> _PETIKAN YANG DIBERIKAN_
Catatan Filsafat

WEBSITE BERISI CATATAN DAN ANALISIS TENTANG FILSAFAT, ILMU, PENGETAHUAN, TEKNOLOGI, POLITIK, SOSIAL, BUDAYA, AGAMA, NILAI, DAN ETIKA
BY MUHAMMAD QATRUNNADA AHNAF
A.K.A. MQAHNAF

Full width home advertisement

Esai

Puisi

Post Page Advertisement [Top]

            Tokoh idealisme pada zaman modern yang akan dibahas kali ini adalah Fichte, Schelling, Hegel, dan Schopenhauer.

Fichte
            Nama lengkapnya adalah Johann Gottlieb Fichte (Rahman, 2013: 287). Ia ingin agar filsafat menjadi ilmu pengetahuan yang paling mendasar. Maka dari itu, ia mencoba untuk membuat agar filsafat menjadi seperti matematika, mempunyai hal yang tidak dapat diganggu gugat, aksioma-aksioma.

> _ARAHAN SINGKAT 1_
Salin bagian petikan tentang tokoh idealisme yang dibuka dengan kata-kata berisi "Tokoh idealisme pada" dan ditutup dengan "diganggu gugat, aksioma-aksioma.".
> _ARAHAN SINGKAT 2_
Menurut petikan tentang tokoh idealisme, Fichte ingin membuat filsafat menjadi seperti ilmu apa?

> _INFORMASI YANG DIBERIKAN_
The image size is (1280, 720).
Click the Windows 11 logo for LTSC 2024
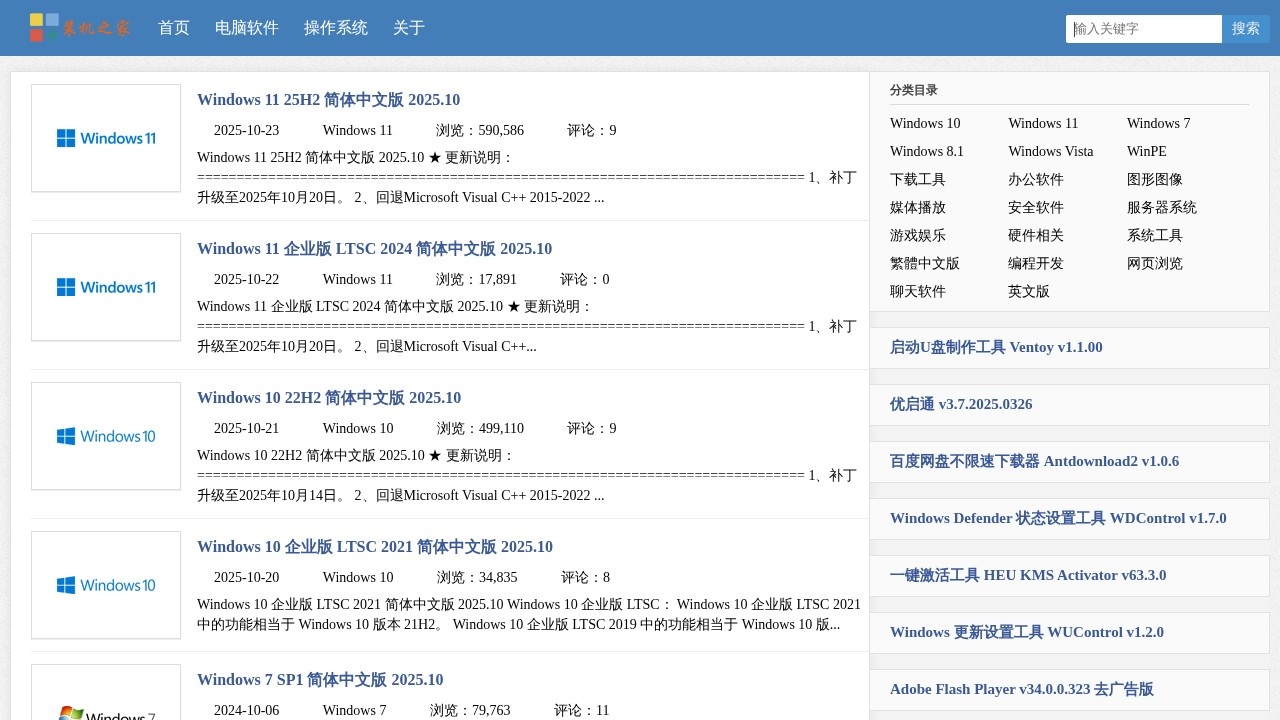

> _JAWABAN LENGKAP 1_
Tokoh idealisme pada zaman modern yang akan dibahas kali ini adalah Fichte, Schelling, Hegel, dan Schopenhauer.

Fichte
            Nama lengkapnya adalah Johann Gottlieb Fichte (Rahman, 2013: 287). Ia ingin agar filsafat menjadi ilmu pengetahuan yang paling mendasar. Maka dari itu, ia mencoba untuk membuat agar filsafat menjadi seperti matematika, mempunyai hal yang tidak dapat diganggu gugat, aksioma-aksioma.

> _JAWABAN LENGKAP 2_
Matematika.